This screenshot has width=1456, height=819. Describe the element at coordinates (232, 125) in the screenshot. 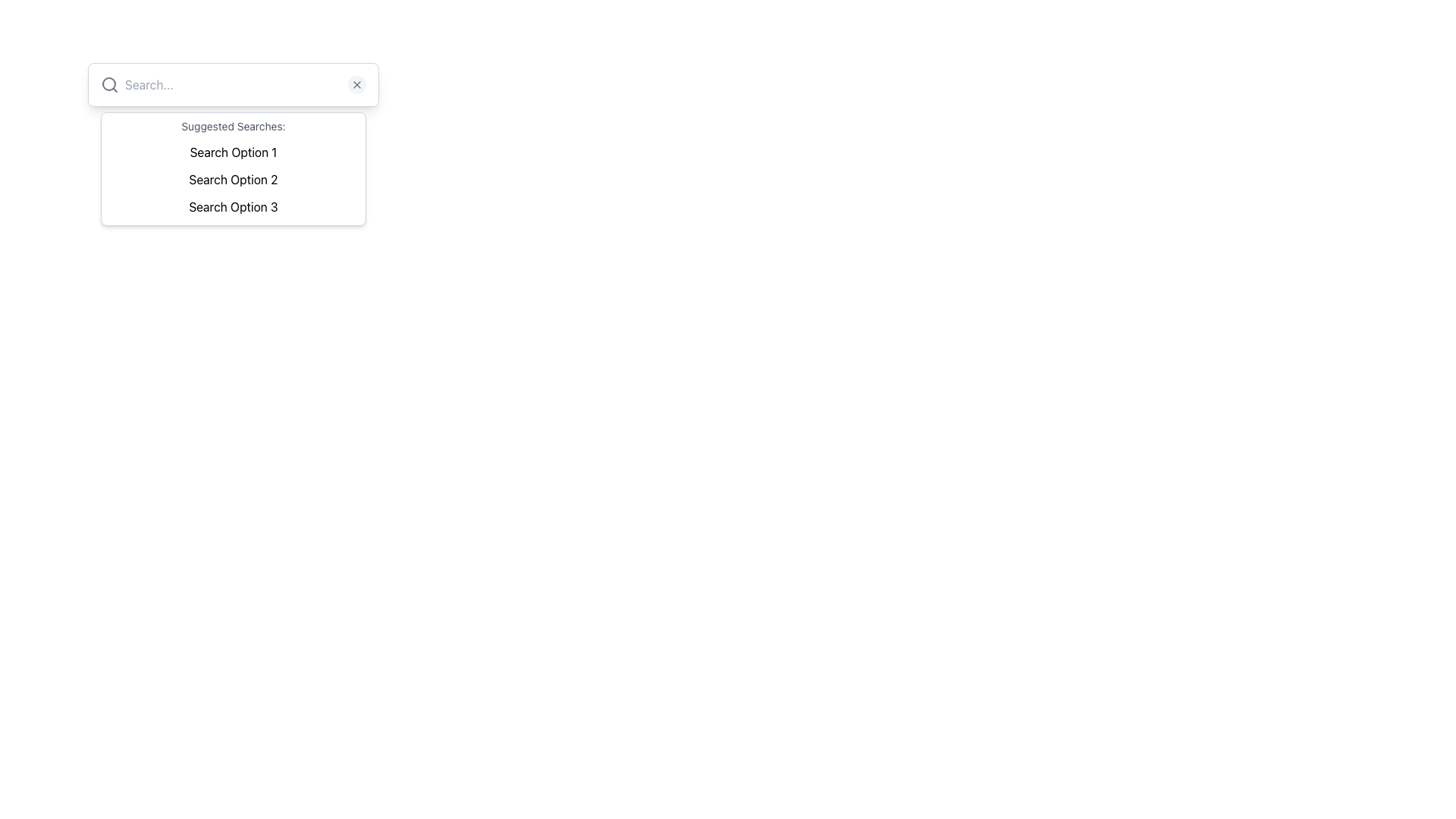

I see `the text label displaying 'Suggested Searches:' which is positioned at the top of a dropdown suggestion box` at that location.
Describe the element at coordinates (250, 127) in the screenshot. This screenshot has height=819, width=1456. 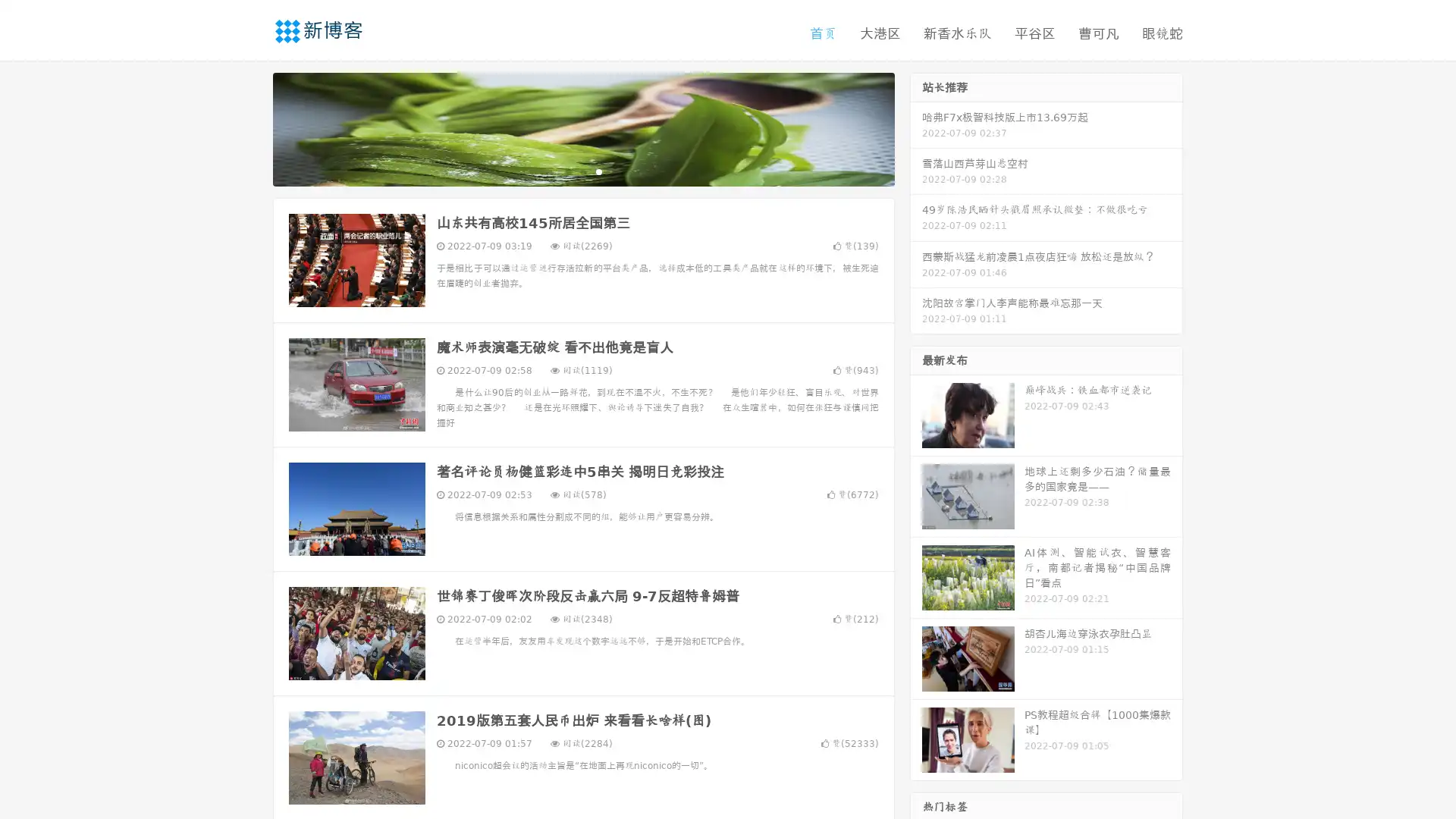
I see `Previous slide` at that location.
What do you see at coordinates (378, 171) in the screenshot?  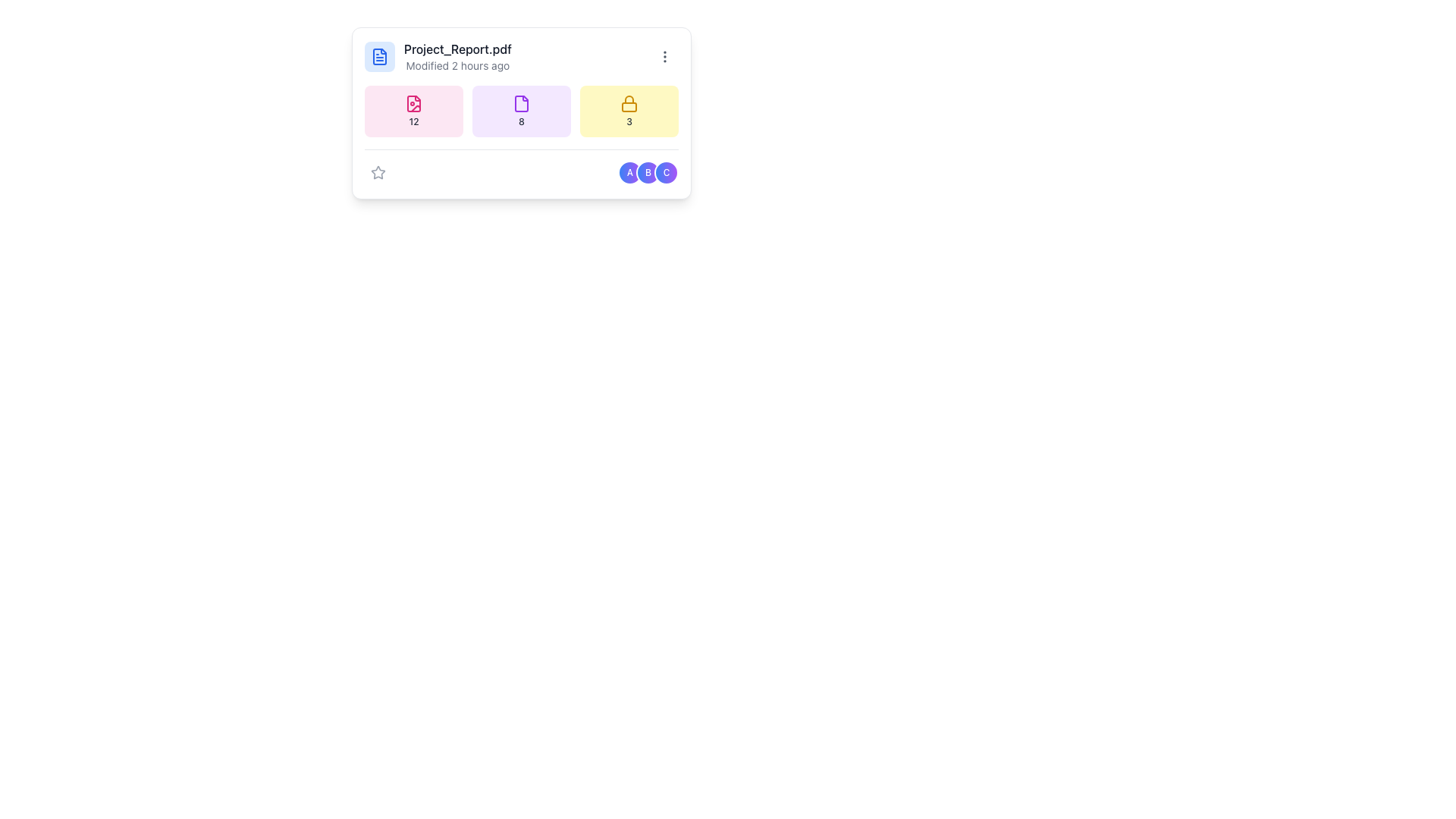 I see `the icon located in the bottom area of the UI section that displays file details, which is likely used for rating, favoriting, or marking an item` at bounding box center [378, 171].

=====

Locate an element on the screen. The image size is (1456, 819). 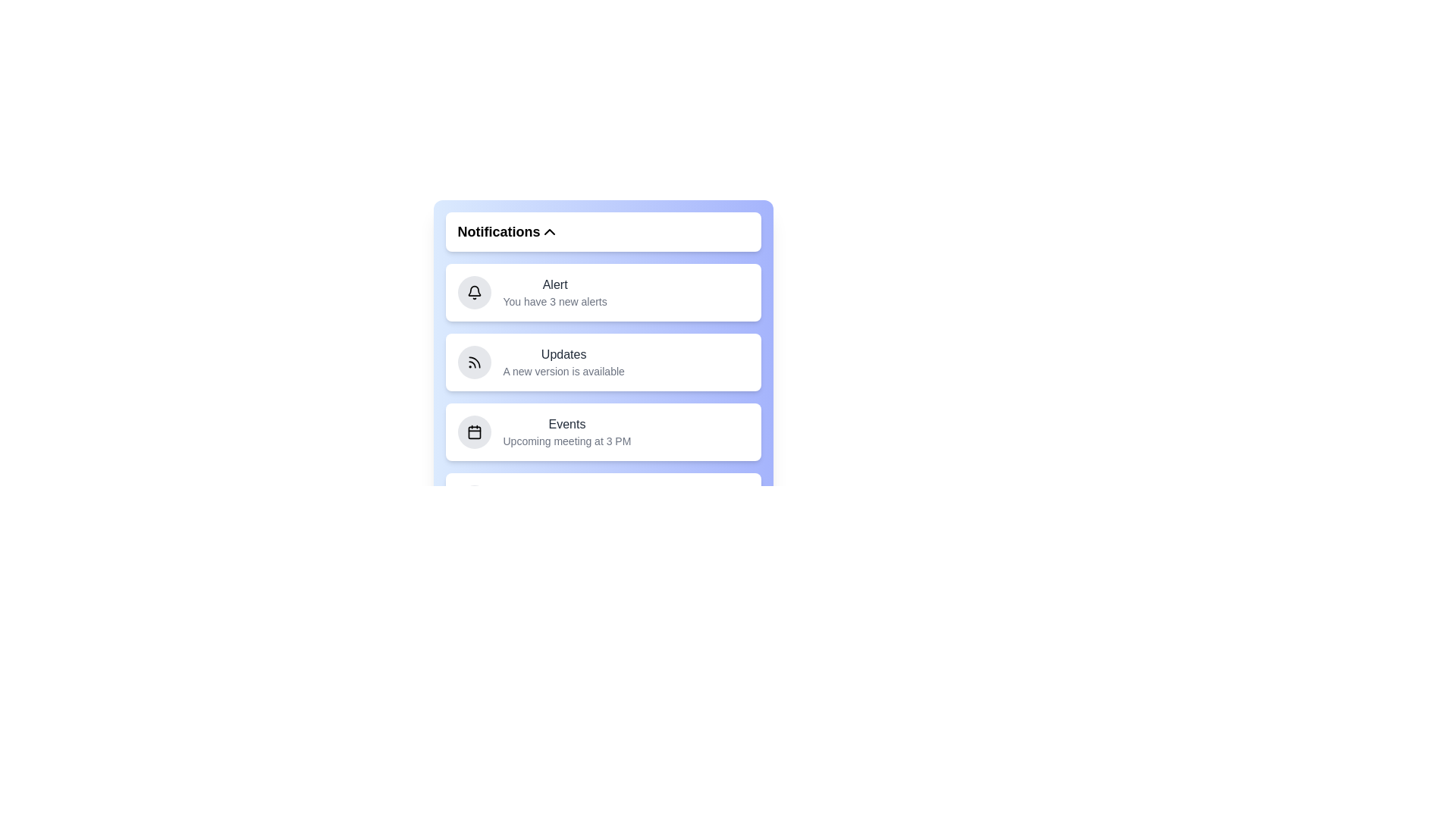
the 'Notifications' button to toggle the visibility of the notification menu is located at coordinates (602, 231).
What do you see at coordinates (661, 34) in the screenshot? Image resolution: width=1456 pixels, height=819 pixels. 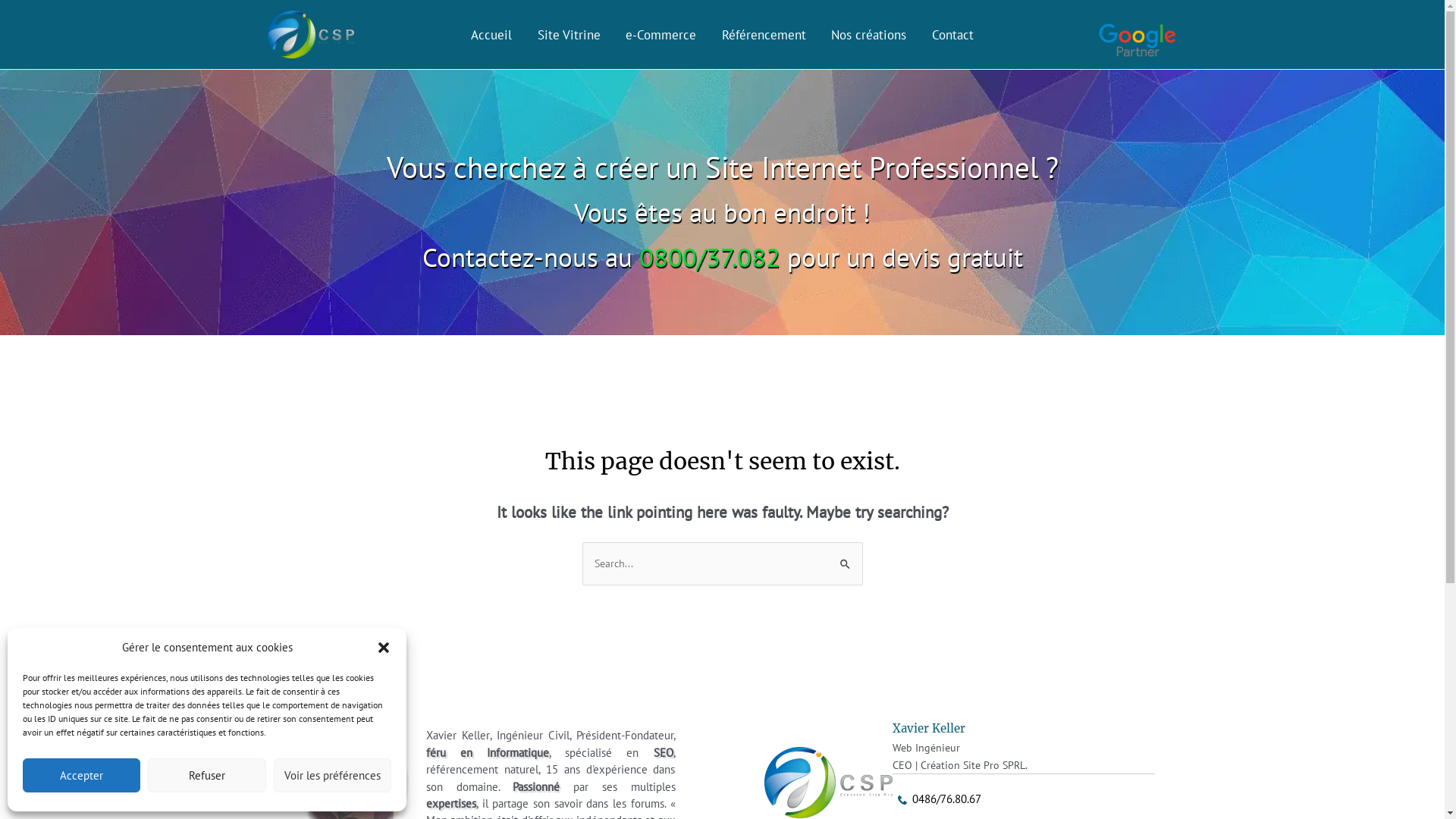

=====

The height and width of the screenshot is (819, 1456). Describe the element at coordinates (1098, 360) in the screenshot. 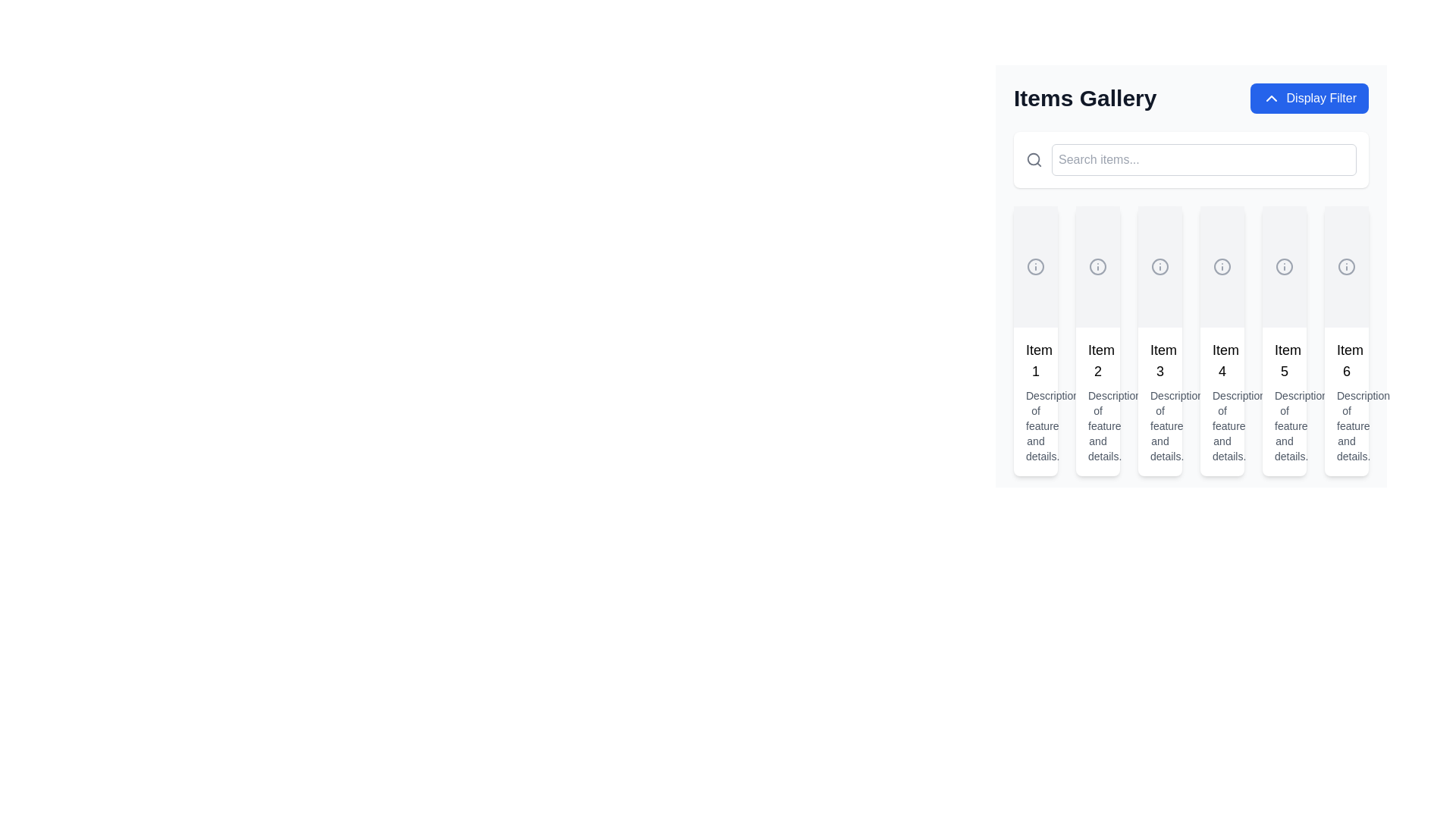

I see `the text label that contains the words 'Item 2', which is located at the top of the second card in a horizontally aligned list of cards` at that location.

=====

## Exercise objective
Edit the part of the rows that opens with the line containing "The height and" and closes with the line containing "text label that", replacing "Describe" with "Identify" and leaving everything else unchanged. Return only those lines, without the pictures.

## Response to this task
The height and width of the screenshot is (819, 1456). Identify the element at coordinates (1098, 360) in the screenshot. 

I see `the text label that contains the words 'Item 2', which is located at the top of the second card in a horizontally aligned list of cards` at that location.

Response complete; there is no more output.